How To Interpret A Recession Watch From The Long Leading Indicators

Summary
- Long leading indicators typically peak one year or more before the beginning of a recession.
- Now that a plurality of such indicators have turned negative, there are issues as to the duration of the signal and how to confirm it.
- The signal does not mean that a recession is certain, and only gives a starting date for the watch period.
- The signal is best used by looking for persistence and looking to see if short leading indicators turn negative as well.
Introduction
Now that enough indicators have turned so that I have begun a “recession watch,” what does that mean?
Look for persistence and confirmation
Since, by definition, long leading indicators tend to turn at peaks at least one year before the top of the economic peak, the starting point for a turn is one year off. But if you go back and check over the last 50 years, recessions usually haven’t started until 2-3 years after the peaks in most of the indicators.
But while the yield curve and credit conditions, in some iterations, just turned in Q4 of 2018, corporate bond yields hit their low at least one year ago, and by some measures, in July of 2016. Meanwhile single-family housing permits peaked 12 months ago, and real M2 turned negative YoY 13 months ago.
Ironically, the long leading indicator that is most regular in terms of its lead time is corporate profits, which most usually peaks within one quarter of one year before a recession - and which, as far as we know, hasn’t peaked yet! Below is a graph showing the YoY% change in corporate profits, which typically turns negative within one quarter of the onset of a recession:
Needless to say, as one of the two positive “holdouts” among the long leading indicators, corporate profits bear close watching.

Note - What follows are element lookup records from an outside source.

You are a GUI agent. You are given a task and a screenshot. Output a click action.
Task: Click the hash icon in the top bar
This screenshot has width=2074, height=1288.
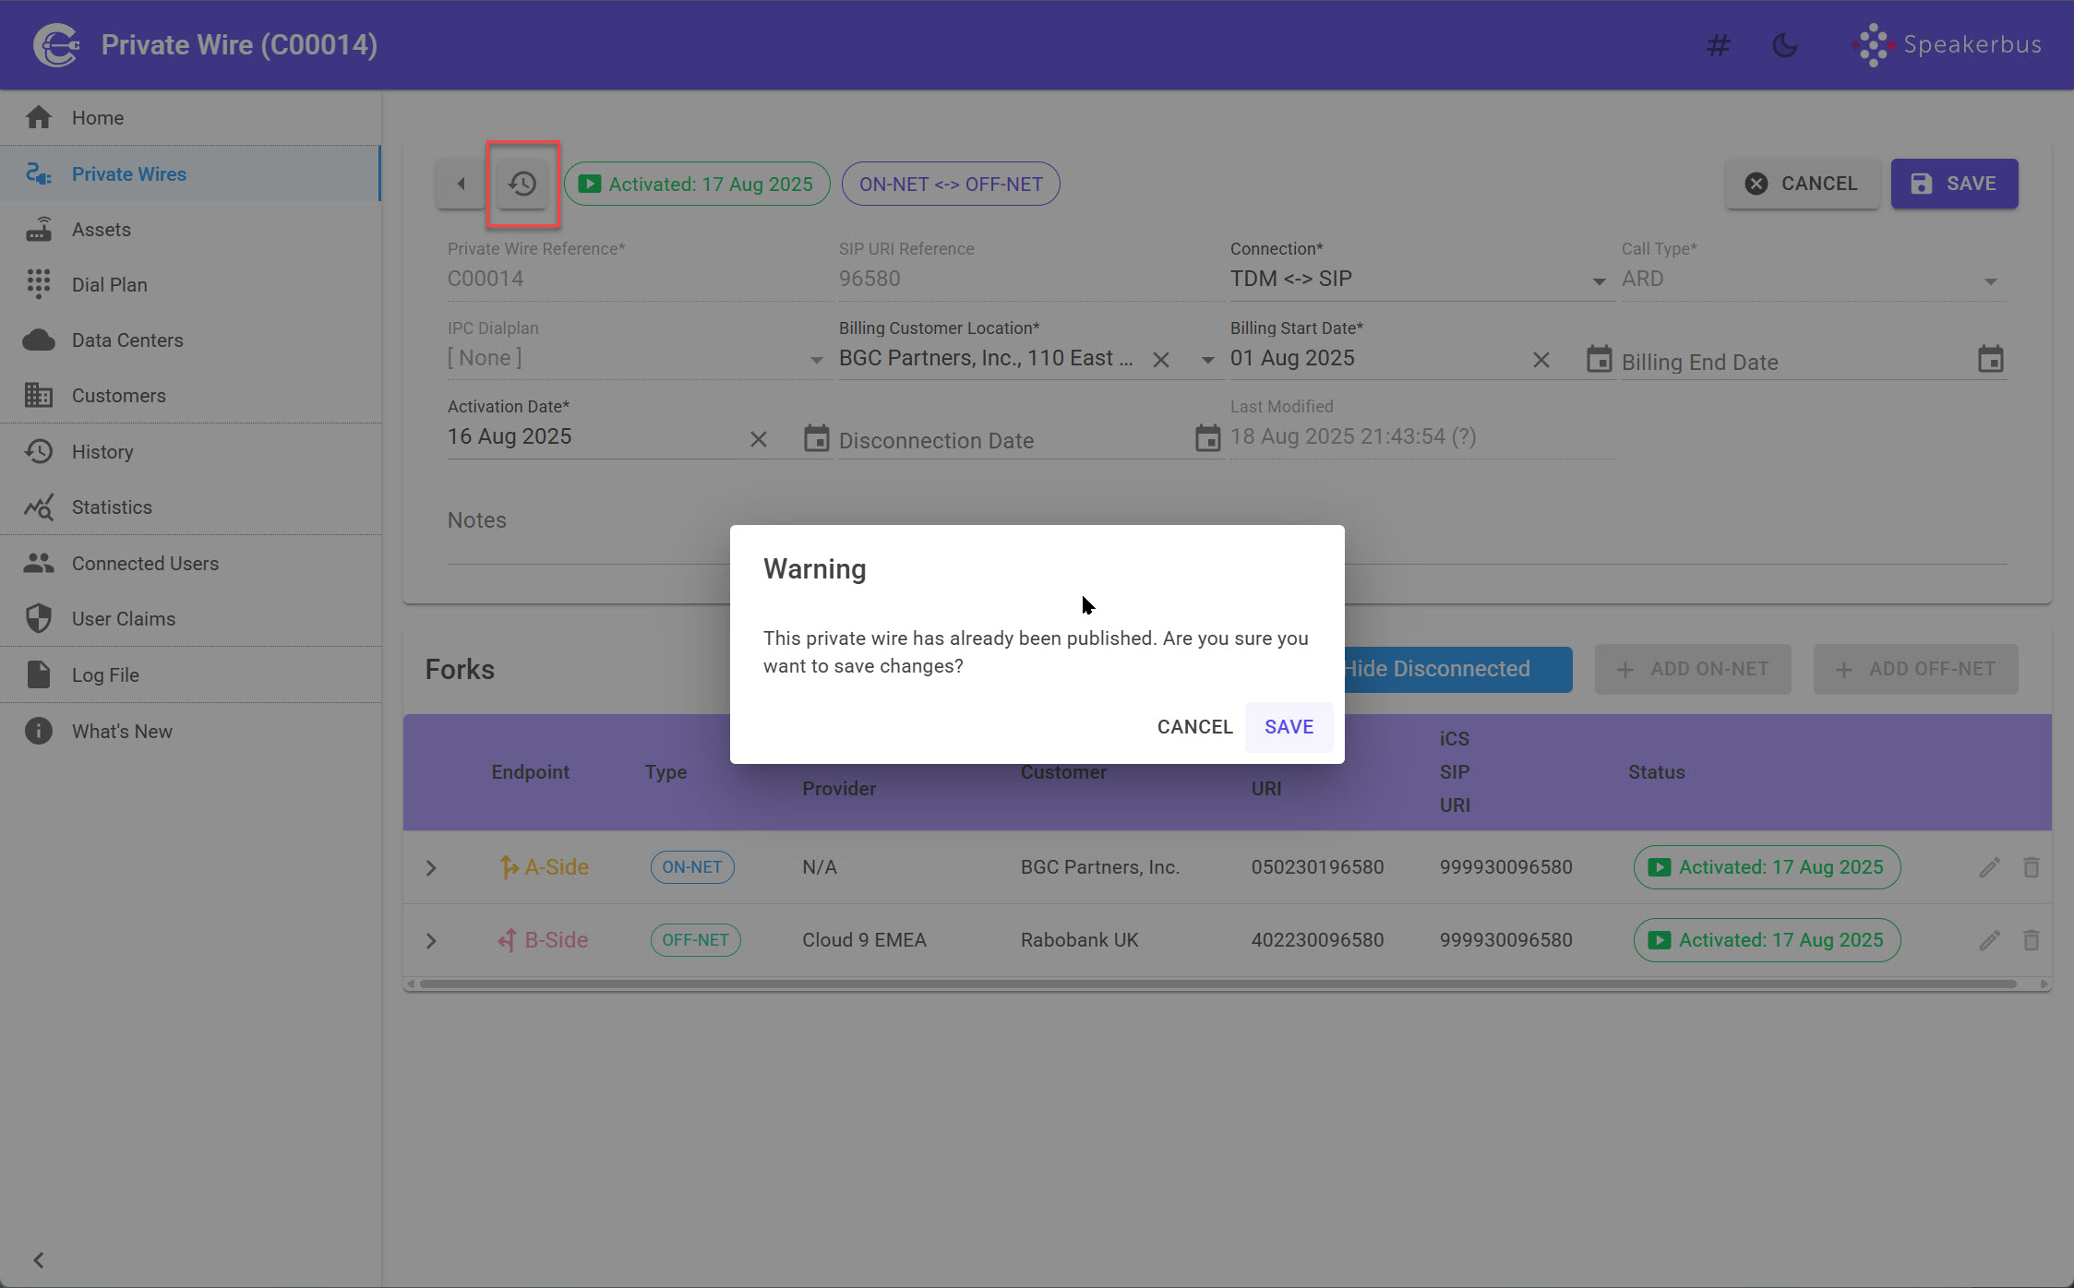click(x=1718, y=44)
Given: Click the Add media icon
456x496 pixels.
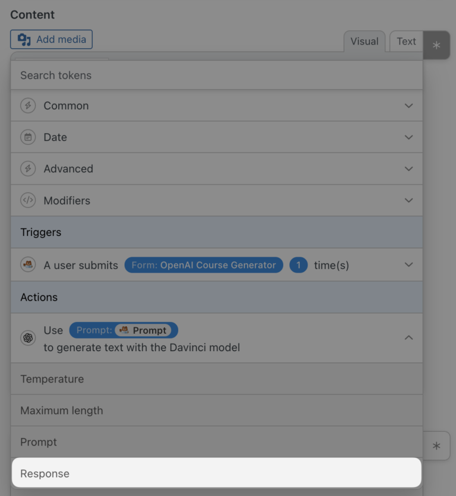Looking at the screenshot, I should (23, 39).
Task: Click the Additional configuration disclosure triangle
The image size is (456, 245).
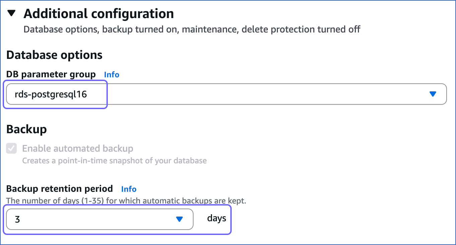Action: tap(10, 13)
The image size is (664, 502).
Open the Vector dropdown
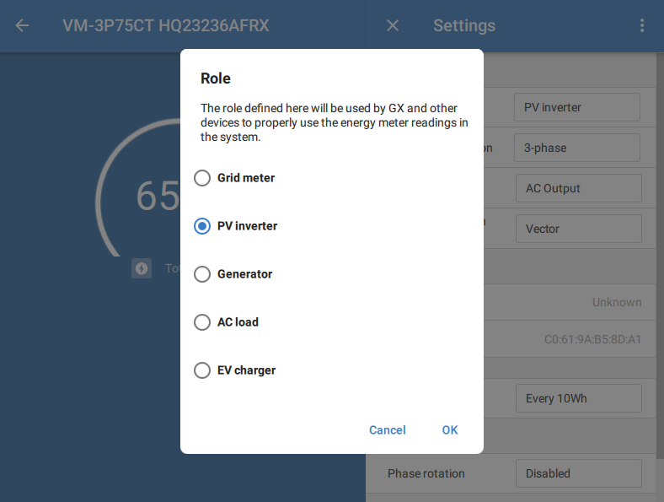coord(578,229)
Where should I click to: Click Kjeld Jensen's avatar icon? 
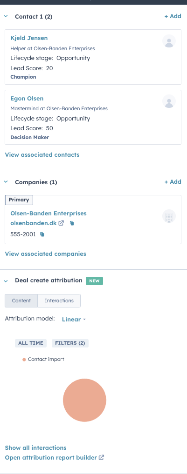point(169,41)
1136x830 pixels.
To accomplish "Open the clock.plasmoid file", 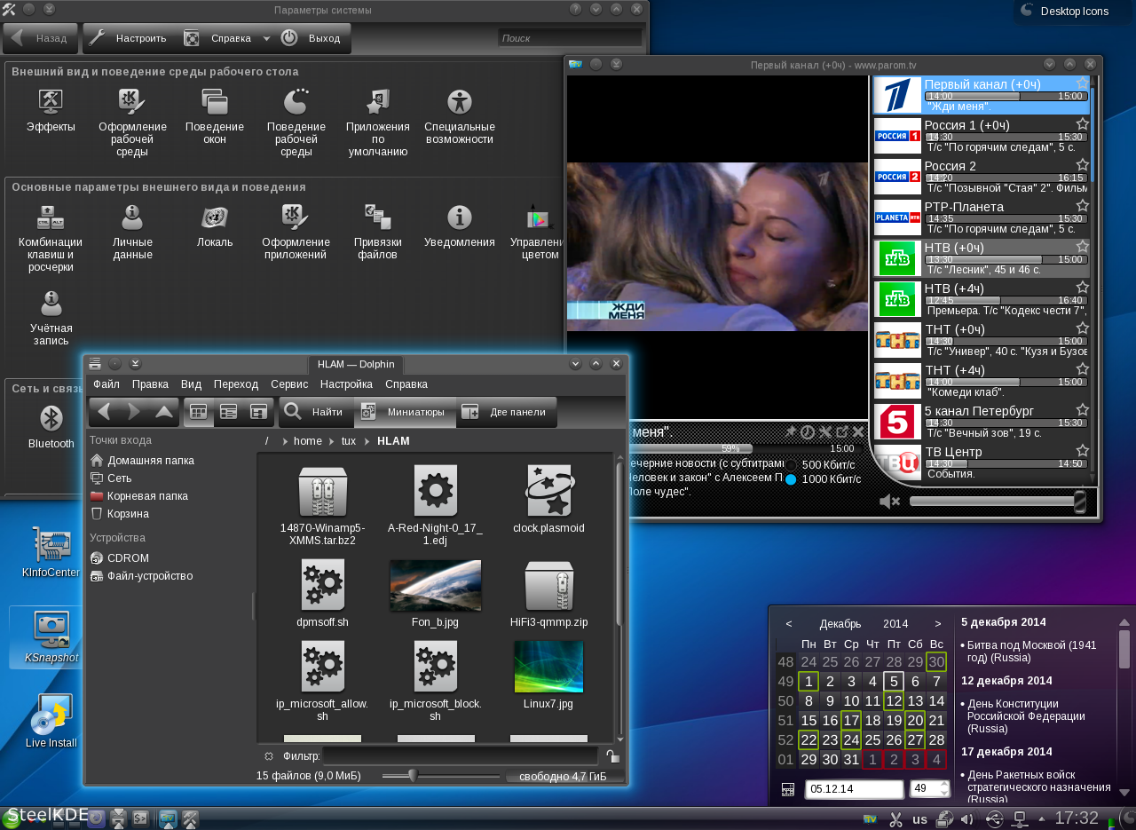I will [548, 491].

Next, here’s a look at the yield curve. Below I show both the 1-year to 5-year comparison going back nearly 50 years. This portion of the yield curve has typically (not always!) invested between 10 and 18 months before the onset of a recession (and several times has inverted before the recession began):
The bottom line is, the ending date for the onset of a recession is difficult to quantify, but probably the latest I would expect a downturn to begin, based on this signal, is Q4 2020 - though more likely by the end of Q2 2020.
Professor Geoffrey Moore, whose model I am following, recommended making use of the long leading indicators as an early warning, and then turn to the short leading indicators to see if the signal gets confirmed in the ensuing months. In other words, now that we have a signal in the long leading indicators, we should watch things like ISM manufacturing new orders, motor vehicle sales, initial jobless claims, temporary jobs, the manufacturing work week, and the stock market. If the negativity in the long leading indicators persists and these turn negative, that is confirmation of the signal.
Conclusion
In sum, I suggest you treat this like the National Hurricane Center saying there is a tropical depression out in the Atlantic. The forecast models have it turning into a tropical storm in the next 2-3 days. Some models show it growing into a hurricane thereafter, and most of the models have the storm or hurricane making a landfall, with your area in the 5-day “cone.” We have a “watch,” but must wait to see if the conditions persist for confirmation before we get to a “warning.”